What if we train on more than one task? We show that multi-task learning can change the outcome: sharing a representation across tasks can make hierarchical realizations more efficient.
We introduce the conditional degree of a task under a representation:
Definition 3 (Conditional degree). For a task \(h: \mathcal{X}\to \mathbb{R}\) and a representation \(\Phi\): \(\mathcal{X}\to \mathcal{Z}\), define
$$ \deg(h \mid \Phi) = \deg(h^\star) - \max_{g}\,\{\,\deg(g) : h = g \circ \Phi\,\}. $$
If introducing \(\Phi\) reduces the complexity of solving \(h\) (relative to the best flat solution), then \(\Phi\) has positive value for \(h\). If sufficiently many tasks become simpler due to the same \(\Phi\), a simplicity-biased learner will prefer to learn \(\Phi\). We prove:
Theorem 2 (Multi-task). For distinct tasks \(h_1, ..., h_n\), if there exists \(\Phi\): \(\mathcal{X}\to \mathcal{Z}\) such that
$$ \sum_{i=1}^{n} \deg\!\bigl(h_i \mid \Phi\bigr) > d^2. $$
where \(d = \dim(\mathcal{Z})\), then the total complexity of hierarchical realizations \(g_i \circ \Phi\) is lower than independently learning flat realizations for each task.
In practice, proxy objectives used in pretraining (next-token prediction, contrastive learning, masked modeling, etc.) can often be understood as implicit multi-task learning [12]. Theorem 2 provides theoretical justification that multi-task training encourages the emergence of shared representations under simplicity bias.

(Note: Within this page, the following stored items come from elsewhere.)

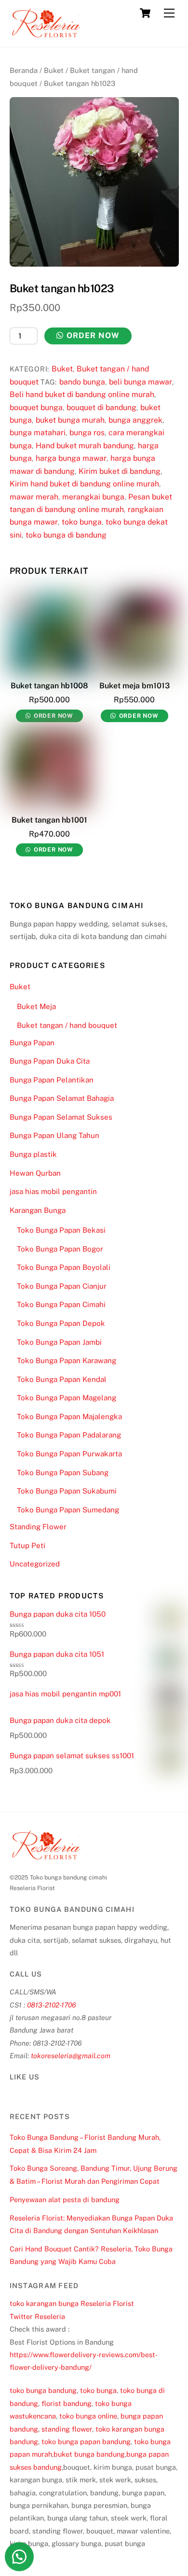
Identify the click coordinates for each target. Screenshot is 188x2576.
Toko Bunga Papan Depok (61, 1323)
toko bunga (82, 522)
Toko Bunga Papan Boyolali (63, 1267)
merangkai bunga (93, 496)
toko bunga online (88, 2416)
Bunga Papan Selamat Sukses (61, 1117)
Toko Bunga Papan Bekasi (61, 1230)
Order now (93, 335)
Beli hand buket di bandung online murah (82, 394)
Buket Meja (36, 1006)
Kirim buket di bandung (120, 471)
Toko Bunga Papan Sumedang (68, 1510)
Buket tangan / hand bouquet (67, 1025)
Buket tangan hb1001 (49, 820)
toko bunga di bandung (66, 535)
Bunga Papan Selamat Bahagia (62, 1098)
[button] (19, 2556)
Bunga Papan (32, 1043)
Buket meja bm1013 (134, 685)
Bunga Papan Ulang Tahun (54, 1135)
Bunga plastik (33, 1154)
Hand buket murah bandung (85, 445)
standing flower (66, 2429)
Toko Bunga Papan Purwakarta (69, 1454)
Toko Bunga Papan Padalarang (69, 1435)
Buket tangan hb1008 (49, 685)
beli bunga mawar (140, 381)
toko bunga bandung (43, 2390)
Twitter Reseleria (37, 2316)
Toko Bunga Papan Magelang (66, 1398)
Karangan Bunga (38, 1210)
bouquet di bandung (101, 407)
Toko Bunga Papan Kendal (62, 1379)
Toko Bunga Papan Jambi (59, 1342)
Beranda (24, 70)
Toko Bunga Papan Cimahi (61, 1304)
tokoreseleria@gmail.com (70, 2055)
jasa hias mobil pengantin (53, 1191)
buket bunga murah (70, 420)
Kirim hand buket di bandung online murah (84, 483)
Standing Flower (38, 1527)
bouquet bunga (36, 407)
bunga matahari (38, 432)
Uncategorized (35, 1564)
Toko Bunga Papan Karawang (66, 1360)
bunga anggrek (135, 420)
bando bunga (82, 381)
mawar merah (34, 496)
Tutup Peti (27, 1545)
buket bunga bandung (89, 2454)
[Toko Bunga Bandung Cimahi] (46, 35)
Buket (54, 70)
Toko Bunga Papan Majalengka (69, 1416)
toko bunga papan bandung (86, 2441)
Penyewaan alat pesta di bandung (65, 2199)
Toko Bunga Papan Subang (62, 1472)
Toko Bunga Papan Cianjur (62, 1286)
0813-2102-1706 (51, 2005)
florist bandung (66, 2403)
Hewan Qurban (35, 1173)
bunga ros (87, 432)
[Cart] (145, 13)
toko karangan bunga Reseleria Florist (72, 2303)
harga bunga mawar (71, 458)
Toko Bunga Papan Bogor (60, 1249)
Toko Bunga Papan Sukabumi (67, 1491)
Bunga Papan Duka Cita (50, 1061)
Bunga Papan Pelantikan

Does multi-task learning guarantee learning a world model? No. Theorem 2 says multi-task encourages representation learning, but it does not specify what representation will minimize complexity.
As a starting point, we analyze the case where tasks are sampled uniformly from the entire task space (all Boolean functions \(h:\{\pm 1\}^n\to \mathbb{R}\)). We obtain:
Theorem 3 (A "no free lunch" theorem for representations). If tasks are sampled uniformly from the full task space, then for any invertible transform \(T\) on \(\mathcal{Z}\), the representation \(\Phi = T \circ \psi^{-1}\) has the same expected complexity across tasks (in the limit of infinitely many tasks).
That is, under a uniform task distribution, the average complexity is the same for any sufficiently informative representation.
By analogy with the classic No Free Lunch (NFL) theorem [13]—which says all learning algorithms have equal average performance over all tasks—we call Theorem 3 the representation NFL theorem: averaged over all tasks, any information-preserving representation has the same average complexity. Therefore, even in multi-task settings, if tasks are uniformly distributed, simplicity bias cannot identify the world model.
A simple intuition is that for any representation, some tasks become "easy" and others "hard." For example, a semantic image representation makes classification/segmentation easy, but may not help for "predict the RGB value of the center pixel." Averaging over the full task space, easy and hard tasks cancel out.
Fortunately, real-world tasks are not uniformly distributed. Most tasks humans care about are highly related to semantics. In language, this bias can be even stronger: the abstractness of language and the requirement of semantic coherence filter out many unreasonable tasks.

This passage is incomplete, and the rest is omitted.